▶ EXERCISE PROMPT
Rewrite the rows below, replacing "Find the location of a particular element" with "Locate a specific element" everywhere it occurs and leaving everything else unchanged.

▶ RECORDS TO PROCESS
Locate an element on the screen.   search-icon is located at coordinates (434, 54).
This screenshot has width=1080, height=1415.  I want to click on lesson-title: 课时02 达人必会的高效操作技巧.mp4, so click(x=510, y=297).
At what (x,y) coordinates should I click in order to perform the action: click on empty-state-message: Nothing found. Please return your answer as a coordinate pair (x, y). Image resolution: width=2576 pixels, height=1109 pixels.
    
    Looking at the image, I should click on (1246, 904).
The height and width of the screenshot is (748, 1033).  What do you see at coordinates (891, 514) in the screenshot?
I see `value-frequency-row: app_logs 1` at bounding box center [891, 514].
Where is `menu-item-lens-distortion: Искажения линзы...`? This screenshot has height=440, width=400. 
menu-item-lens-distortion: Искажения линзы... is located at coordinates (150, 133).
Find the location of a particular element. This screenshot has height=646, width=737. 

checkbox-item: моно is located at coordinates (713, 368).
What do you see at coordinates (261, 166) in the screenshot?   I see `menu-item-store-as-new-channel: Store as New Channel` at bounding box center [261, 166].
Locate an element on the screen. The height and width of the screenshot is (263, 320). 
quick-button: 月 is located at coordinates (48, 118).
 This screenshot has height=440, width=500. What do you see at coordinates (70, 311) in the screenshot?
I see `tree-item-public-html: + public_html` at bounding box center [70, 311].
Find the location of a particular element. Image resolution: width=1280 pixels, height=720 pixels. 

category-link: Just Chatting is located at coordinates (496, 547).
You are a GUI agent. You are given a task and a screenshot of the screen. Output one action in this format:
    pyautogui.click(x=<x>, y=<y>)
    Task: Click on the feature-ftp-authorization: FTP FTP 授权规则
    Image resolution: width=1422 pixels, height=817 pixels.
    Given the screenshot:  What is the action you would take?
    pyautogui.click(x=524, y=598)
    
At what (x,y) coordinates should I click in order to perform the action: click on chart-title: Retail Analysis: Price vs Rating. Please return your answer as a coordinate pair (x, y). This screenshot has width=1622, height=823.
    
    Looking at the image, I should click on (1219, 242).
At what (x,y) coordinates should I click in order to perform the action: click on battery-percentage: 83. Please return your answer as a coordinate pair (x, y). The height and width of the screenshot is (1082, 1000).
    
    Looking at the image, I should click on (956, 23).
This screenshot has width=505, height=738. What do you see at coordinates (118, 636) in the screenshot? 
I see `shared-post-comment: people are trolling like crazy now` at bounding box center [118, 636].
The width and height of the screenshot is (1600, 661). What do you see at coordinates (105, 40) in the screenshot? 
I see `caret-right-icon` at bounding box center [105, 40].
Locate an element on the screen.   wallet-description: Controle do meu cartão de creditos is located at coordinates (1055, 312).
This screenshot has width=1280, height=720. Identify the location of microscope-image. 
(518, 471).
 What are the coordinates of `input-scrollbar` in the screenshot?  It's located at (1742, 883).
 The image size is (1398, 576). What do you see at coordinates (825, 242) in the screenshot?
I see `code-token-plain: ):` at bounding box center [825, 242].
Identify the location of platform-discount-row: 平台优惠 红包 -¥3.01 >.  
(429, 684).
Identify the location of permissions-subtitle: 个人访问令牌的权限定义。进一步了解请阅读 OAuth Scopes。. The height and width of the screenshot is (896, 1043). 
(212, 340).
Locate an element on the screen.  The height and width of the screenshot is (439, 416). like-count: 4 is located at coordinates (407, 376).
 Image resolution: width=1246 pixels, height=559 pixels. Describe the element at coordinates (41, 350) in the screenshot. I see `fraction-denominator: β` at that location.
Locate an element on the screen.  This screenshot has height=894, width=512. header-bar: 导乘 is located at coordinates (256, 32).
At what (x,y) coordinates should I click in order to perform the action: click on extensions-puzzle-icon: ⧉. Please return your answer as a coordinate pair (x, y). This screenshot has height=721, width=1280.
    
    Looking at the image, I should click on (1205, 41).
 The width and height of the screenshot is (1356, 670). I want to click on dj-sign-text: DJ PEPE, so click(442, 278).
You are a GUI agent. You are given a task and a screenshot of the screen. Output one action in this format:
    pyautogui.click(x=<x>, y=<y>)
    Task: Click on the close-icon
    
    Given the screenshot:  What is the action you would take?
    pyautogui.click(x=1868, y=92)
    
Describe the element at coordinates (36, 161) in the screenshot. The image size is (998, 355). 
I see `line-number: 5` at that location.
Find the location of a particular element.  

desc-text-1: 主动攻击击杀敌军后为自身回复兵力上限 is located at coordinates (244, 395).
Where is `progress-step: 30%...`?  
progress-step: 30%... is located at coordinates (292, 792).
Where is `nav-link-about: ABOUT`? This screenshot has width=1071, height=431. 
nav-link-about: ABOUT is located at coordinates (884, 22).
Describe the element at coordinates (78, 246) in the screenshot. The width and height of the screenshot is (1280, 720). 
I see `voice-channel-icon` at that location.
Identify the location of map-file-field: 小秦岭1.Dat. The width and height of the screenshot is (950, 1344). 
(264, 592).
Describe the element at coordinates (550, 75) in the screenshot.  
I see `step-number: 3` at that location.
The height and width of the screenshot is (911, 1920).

▶ SOLUTION TO THE EXERCISE
Locate an element on the screen.   search-icon is located at coordinates (434, 54).
This screenshot has width=1080, height=1415.  I want to click on lesson-title: 课时02 达人必会的高效操作技巧.mp4, so click(x=510, y=297).
At what (x,y) coordinates should I click in order to perform the action: click on empty-state-message: Nothing found. Please return your answer as a coordinate pair (x, y). Image resolution: width=2576 pixels, height=1109 pixels.
    
    Looking at the image, I should click on (1246, 904).
The height and width of the screenshot is (748, 1033).  What do you see at coordinates (891, 514) in the screenshot?
I see `value-frequency-row: app_logs 1` at bounding box center [891, 514].
Where is `menu-item-lens-distortion: Искажения линзы...`? This screenshot has height=440, width=400. 
menu-item-lens-distortion: Искажения линзы... is located at coordinates (150, 133).
Locate a specific element. This screenshot has height=646, width=737. 

checkbox-item: моно is located at coordinates (713, 368).
What do you see at coordinates (261, 166) in the screenshot?   I see `menu-item-store-as-new-channel: Store as New Channel` at bounding box center [261, 166].
Locate an element on the screen. The height and width of the screenshot is (263, 320). 
quick-button: 月 is located at coordinates (48, 118).
 This screenshot has height=440, width=500. What do you see at coordinates (70, 311) in the screenshot?
I see `tree-item-public-html: + public_html` at bounding box center [70, 311].
Locate a specific element. Image resolution: width=1280 pixels, height=720 pixels. 

category-link: Just Chatting is located at coordinates (496, 547).
You are a GUI agent. You are given a task and a screenshot of the screen. Output one action in this format:
    pyautogui.click(x=<x>, y=<y>)
    Task: Click on the feature-ftp-authorization: FTP FTP 授权规则
    Image resolution: width=1422 pixels, height=817 pixels.
    Given the screenshot:  What is the action you would take?
    pyautogui.click(x=524, y=598)
    
At what (x,y) coordinates should I click in order to perform the action: click on chart-title: Retail Analysis: Price vs Rating. Please return your answer as a coordinate pair (x, y). This screenshot has width=1622, height=823.
    
    Looking at the image, I should click on (1219, 242).
At what (x,y) coordinates should I click in order to perform the action: click on battery-percentage: 83. Please return your answer as a coordinate pair (x, y). The height and width of the screenshot is (1082, 1000).
    
    Looking at the image, I should click on (956, 23).
This screenshot has width=505, height=738. What do you see at coordinates (118, 636) in the screenshot? 
I see `shared-post-comment: people are trolling like crazy now` at bounding box center [118, 636].
The width and height of the screenshot is (1600, 661). What do you see at coordinates (105, 40) in the screenshot? 
I see `caret-right-icon` at bounding box center [105, 40].
Locate an element on the screen.   wallet-description: Controle do meu cartão de creditos is located at coordinates (1055, 312).
This screenshot has width=1280, height=720. Identify the location of microscope-image. 
(518, 471).
 What are the coordinates of `input-scrollbar` in the screenshot?  It's located at (1742, 883).
 The image size is (1398, 576). What do you see at coordinates (825, 242) in the screenshot?
I see `code-token-plain: ):` at bounding box center [825, 242].
Identify the location of platform-discount-row: 平台优惠 红包 -¥3.01 >.  
(429, 684).
Identify the location of permissions-subtitle: 个人访问令牌的权限定义。进一步了解请阅读 OAuth Scopes。. The height and width of the screenshot is (896, 1043). 
(212, 340).
Locate an element on the screen.  The height and width of the screenshot is (439, 416). like-count: 4 is located at coordinates (407, 376).
 Image resolution: width=1246 pixels, height=559 pixels. Describe the element at coordinates (41, 350) in the screenshot. I see `fraction-denominator: β` at that location.
Locate an element on the screen.  This screenshot has height=894, width=512. header-bar: 导乘 is located at coordinates (256, 32).
At what (x,y) coordinates should I click in order to perform the action: click on extensions-puzzle-icon: ⧉. Please return your answer as a coordinate pair (x, y). This screenshot has height=721, width=1280.
    
    Looking at the image, I should click on (1205, 41).
 The width and height of the screenshot is (1356, 670). I want to click on dj-sign-text: DJ PEPE, so click(442, 278).
You are a GUI agent. You are given a task and a screenshot of the screen. Output one action in this format:
    pyautogui.click(x=<x>, y=<y>)
    Task: Click on the close-icon
    
    Given the screenshot:  What is the action you would take?
    pyautogui.click(x=1868, y=92)
    
Describe the element at coordinates (36, 161) in the screenshot. The image size is (998, 355). 
I see `line-number: 5` at that location.
Locate a specific element.  

desc-text-1: 主动攻击击杀敌军后为自身回复兵力上限 is located at coordinates (244, 395).
Where is `progress-step: 30%...`?  
progress-step: 30%... is located at coordinates (292, 792).
Where is `nav-link-about: ABOUT`? This screenshot has width=1071, height=431. 
nav-link-about: ABOUT is located at coordinates (884, 22).
Describe the element at coordinates (78, 246) in the screenshot. The width and height of the screenshot is (1280, 720). 
I see `voice-channel-icon` at that location.
Identify the location of map-file-field: 小秦岭1.Dat. The width and height of the screenshot is (950, 1344). 
(264, 592).
Describe the element at coordinates (550, 75) in the screenshot.  
I see `step-number: 3` at that location.
The height and width of the screenshot is (911, 1920).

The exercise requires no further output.